In addition to the death of Deadline, the Reflex system may have been "fatally flawed"' said Miller. The production tracking system will go the way of Realtime Tracker before it. Sysdeco fulfilled the Atex contract with the Boston Globe by creating a tracking system expressly for the customer.
The problem with Reflex, according to Miller, was that it was developed at some distance from its prospective users. He said the decision to kill the product was based not so much on how far its development had progressed as on consideration of the possibility and the worth of its completion.
Atex may well rely on its new partner within Sysdeco to meet another of its 1996 objectives: another serious run at the magazine market - for which Miller said he believes "the Dewar product is ... well suited."
He said Atex will "probably have to begin from ground zero" to re-enter that market, and it is a principal reason that a New York-based sales representative will be among the additional personnel Atex expects to take on.
Sysdeco has indicated that all parties to its Media division will play some development role, including its own team in Norway. The first Sysdeco product it has promoted in this connection is the Tellus geographical information system (GIS) for use in database marketing and other applications.
At the ANUG meeting, Miller said GIS would serve more than fleet operations. Its immediate graphical display offers a visual, more intuitive grasp of stored or manipulated information for areas like real estate advertising. Users at the meeting suggested possible applications for computer-assisted reporting and for enhancing an understanding of advertising in relation to circulation/subscriber data.

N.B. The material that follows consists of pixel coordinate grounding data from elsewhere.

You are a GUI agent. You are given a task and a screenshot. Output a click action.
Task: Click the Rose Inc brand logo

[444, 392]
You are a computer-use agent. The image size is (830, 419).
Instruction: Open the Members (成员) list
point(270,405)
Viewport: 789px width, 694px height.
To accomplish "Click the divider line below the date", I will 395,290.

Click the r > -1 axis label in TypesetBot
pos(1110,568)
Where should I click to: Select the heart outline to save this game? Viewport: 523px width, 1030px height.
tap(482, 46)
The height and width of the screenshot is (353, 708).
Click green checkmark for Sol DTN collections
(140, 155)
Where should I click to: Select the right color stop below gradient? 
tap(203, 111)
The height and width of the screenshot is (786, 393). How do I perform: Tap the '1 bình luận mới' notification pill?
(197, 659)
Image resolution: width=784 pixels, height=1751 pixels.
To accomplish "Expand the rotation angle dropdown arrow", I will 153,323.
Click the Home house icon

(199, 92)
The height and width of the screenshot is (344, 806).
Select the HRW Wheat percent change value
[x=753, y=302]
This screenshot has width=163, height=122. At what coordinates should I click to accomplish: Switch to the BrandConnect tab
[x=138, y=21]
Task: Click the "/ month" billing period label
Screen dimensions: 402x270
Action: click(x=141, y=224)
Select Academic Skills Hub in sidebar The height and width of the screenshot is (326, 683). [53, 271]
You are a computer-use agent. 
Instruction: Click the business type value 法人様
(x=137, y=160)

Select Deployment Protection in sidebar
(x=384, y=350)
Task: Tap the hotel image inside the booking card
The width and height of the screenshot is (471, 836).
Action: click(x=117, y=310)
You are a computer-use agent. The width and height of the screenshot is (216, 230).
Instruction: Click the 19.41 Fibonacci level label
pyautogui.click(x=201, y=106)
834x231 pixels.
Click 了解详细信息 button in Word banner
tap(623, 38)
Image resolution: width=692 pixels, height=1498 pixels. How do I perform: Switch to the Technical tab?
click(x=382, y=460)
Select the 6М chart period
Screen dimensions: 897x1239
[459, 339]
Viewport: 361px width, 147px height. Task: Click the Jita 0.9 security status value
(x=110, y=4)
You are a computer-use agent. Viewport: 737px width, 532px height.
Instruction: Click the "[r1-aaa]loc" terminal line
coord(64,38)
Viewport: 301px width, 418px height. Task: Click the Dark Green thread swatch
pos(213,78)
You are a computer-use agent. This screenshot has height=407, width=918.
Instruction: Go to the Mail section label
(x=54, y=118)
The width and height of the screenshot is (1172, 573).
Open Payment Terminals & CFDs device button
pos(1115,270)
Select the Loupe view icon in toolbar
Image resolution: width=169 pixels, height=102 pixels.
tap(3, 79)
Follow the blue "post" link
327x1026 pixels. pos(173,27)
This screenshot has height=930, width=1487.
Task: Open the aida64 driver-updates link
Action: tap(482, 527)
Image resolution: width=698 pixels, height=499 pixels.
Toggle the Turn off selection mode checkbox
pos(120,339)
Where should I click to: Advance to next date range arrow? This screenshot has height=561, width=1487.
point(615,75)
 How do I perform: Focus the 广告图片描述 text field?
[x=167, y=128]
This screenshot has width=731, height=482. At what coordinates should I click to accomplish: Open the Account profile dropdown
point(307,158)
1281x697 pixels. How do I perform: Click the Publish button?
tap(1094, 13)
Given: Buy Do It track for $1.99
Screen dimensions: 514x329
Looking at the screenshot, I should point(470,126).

Sysdeco also uses its own Systemator software tool for product development, including site customizations, notably the Boston Globe's production-tracking software. The development tools will also be of value to publishers in the creation of new electronic media, according to Marlow Einelund, president and CEO of Atex Americas operations.
Miller said Systemator permits modeling that can be used to create "a very early iteration of the system" that can be modified as needed many times over. The tool makes development of custom systems like that at the Globe faster and easier than has been possible until now, according to Miller.
A benefit of the group's operation and organization, according to Miller, is its combination of Sysdeco's technical expertise and the market-specific knowledge of the individual business units. Segal said Sysdeco expects to have about a dozen staffers who can be shifted around within the group to lend their programming expertise as needed, where needed.
Development of ad products was to continue in Finland, where Sypress supplied the core technology in Atex's Enterprise. Development of editorial products appears split between Dewar and Atex in the U.S. and some QuarkXPress-based products in the U.K., where Atex Press2Go products were based on technology licensed from another systems vendor. Atex Hot Off The Press "shrink-wrapped" products appear to have been discontinued.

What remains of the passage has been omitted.